When we were in the states we usually had a skeleton crew, because of the lack of personnel. After a six-month tour of duty in Japan, everyone in the radio gang was anxious to get home, and was taking extended leave, so, in this case, we stood a three-section-watch.
In the three-section watch system, each section was composed, ideally, of two qualified radiomen (one as supervisor) and a radioman striker as messenger of the watch. Sometimes radiomen were transferred to other ships and to shore duty and they were sometimes replaced by graduates from radioman school who were not yet qualified to stand a watch on FOX, so there were occasions when there was only one qualified radioman on watch.
The three-section watch operated in such a way that each watch-section acted as a dogwatch to toggle the watches when a watch-section returned from off-duty status. For example: When you examine the table below you will see that watch-section-two, which came off duty from the mid-watch on Monday, toggles the watch when it returns to duty on the morning watch on Wednesday. If you examine the table further you will see that the other watch sections follow the same pattern.

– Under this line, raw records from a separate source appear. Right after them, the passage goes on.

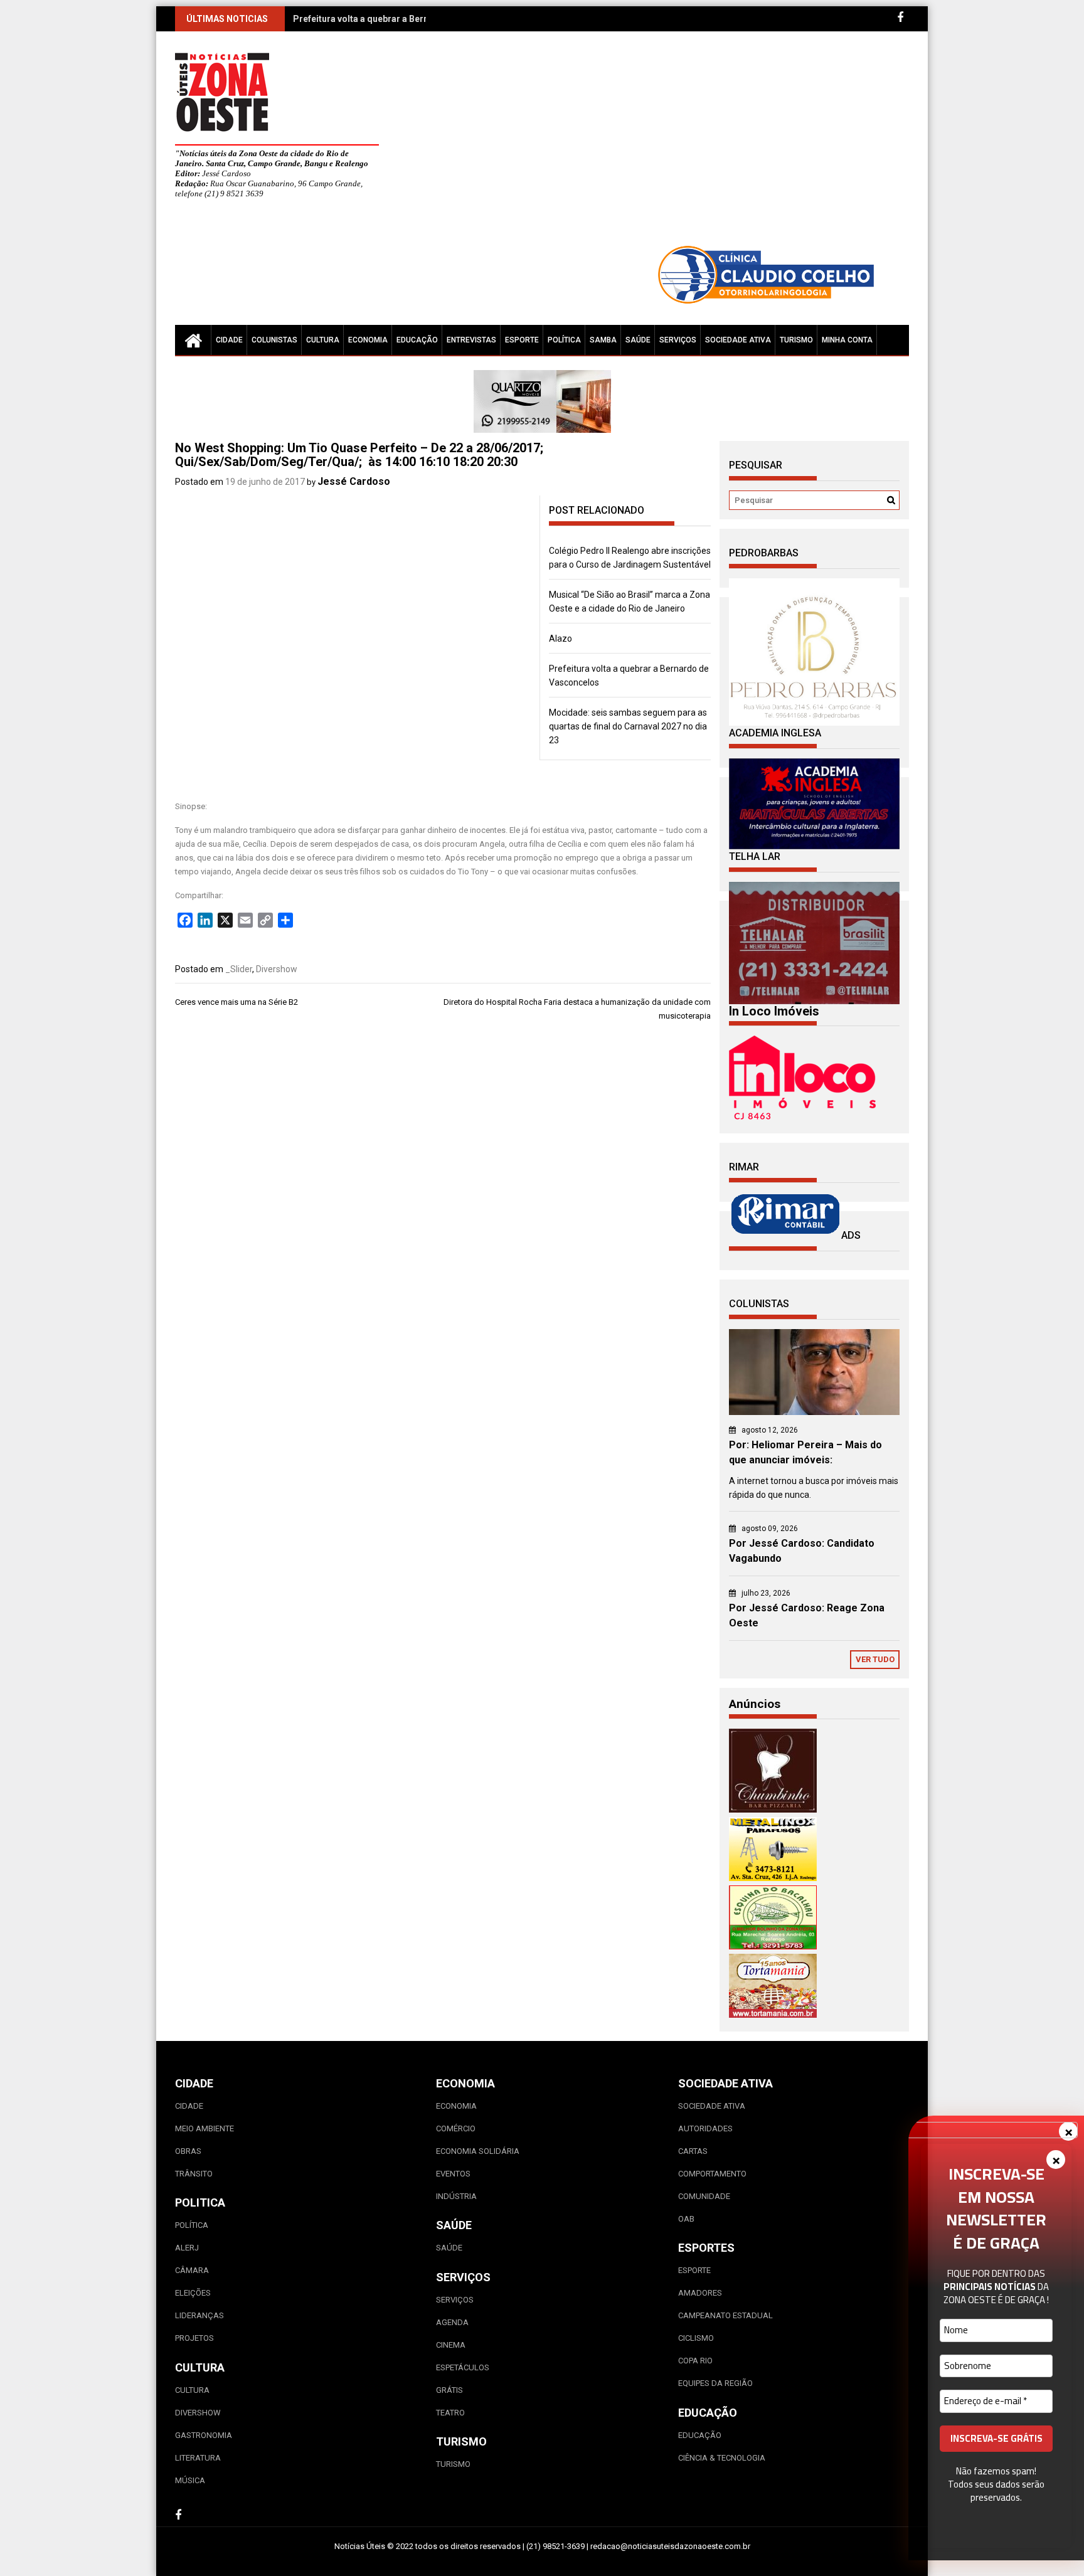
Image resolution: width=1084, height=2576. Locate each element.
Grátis (449, 2390)
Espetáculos (462, 2367)
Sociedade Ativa (738, 340)
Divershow (276, 969)
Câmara (192, 2270)
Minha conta (847, 340)
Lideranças (199, 2315)
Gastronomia (203, 2435)
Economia (368, 340)
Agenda (452, 2322)
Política (564, 340)
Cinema (450, 2345)
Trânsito (194, 2173)
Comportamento (712, 2173)
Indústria (456, 2196)
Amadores (700, 2293)
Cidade (229, 340)
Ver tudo (875, 1659)
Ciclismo (696, 2338)
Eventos (453, 2173)
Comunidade (704, 2196)
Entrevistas (471, 340)
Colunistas (274, 340)
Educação (417, 340)
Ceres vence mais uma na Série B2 (239, 1002)
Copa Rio (695, 2360)
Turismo (796, 340)
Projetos (194, 2338)
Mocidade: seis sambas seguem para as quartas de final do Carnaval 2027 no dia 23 (628, 726)
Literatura (198, 2457)
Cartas (693, 2151)
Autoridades (705, 2128)
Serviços (677, 340)
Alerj (187, 2247)
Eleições (193, 2293)
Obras (188, 2151)
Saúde (638, 340)
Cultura (322, 340)
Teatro (450, 2412)
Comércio (456, 2128)
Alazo (560, 638)
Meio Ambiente (204, 2128)
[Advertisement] (658, 144)
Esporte (522, 340)
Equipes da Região (715, 2383)
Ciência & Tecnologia (721, 2457)
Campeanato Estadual (725, 2315)
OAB (686, 2219)
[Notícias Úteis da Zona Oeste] (193, 340)
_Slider (238, 969)
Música (190, 2480)
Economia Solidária (477, 2151)
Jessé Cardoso (353, 481)
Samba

Also when you further examine the table above you will see that the three section watch system was configured in such a way that a radioman, in any seven day period, would work ten six hour watches (that’s sixty hours in a seven day week) and a radioman would be off duty for two un-consecutive twenty-four hour periods. These two off-duty periods weren’t actually liberty, because liberty didn’t commence until around 1630 hours (That’s 4:30 in the afternoon)..
Besides a radioman’s duty to stand watch, a radioman, at various times, would have other duties as assigned. Over a period of time my additional duties were: to clean the officer’s head in officer’s country; to update the radio publications; to take the burn-bag to the furnace to burn certain kinds of classified messages, and occasionally a radioman, during his off-duty hours, would find himself on various working parties. For example: one time, after coming off the mid-watch, the master at arms came to the ‘O’ division, when we were at muster, and I found myself on a working party loading a couple of tons of canned rabbit. It was on the menu as chicken, and I was surprised that rabbit did taste a little like chicken.
When we were deployed to Japan to relieve a ship from its tour of duty, the admiral (we called him ‘the flag’) would come aboard with his entourage, and on his staff were many radiomen who helped reduce the workload, and the watch situation changed to a different type of watch system where we had a lot more off duty time.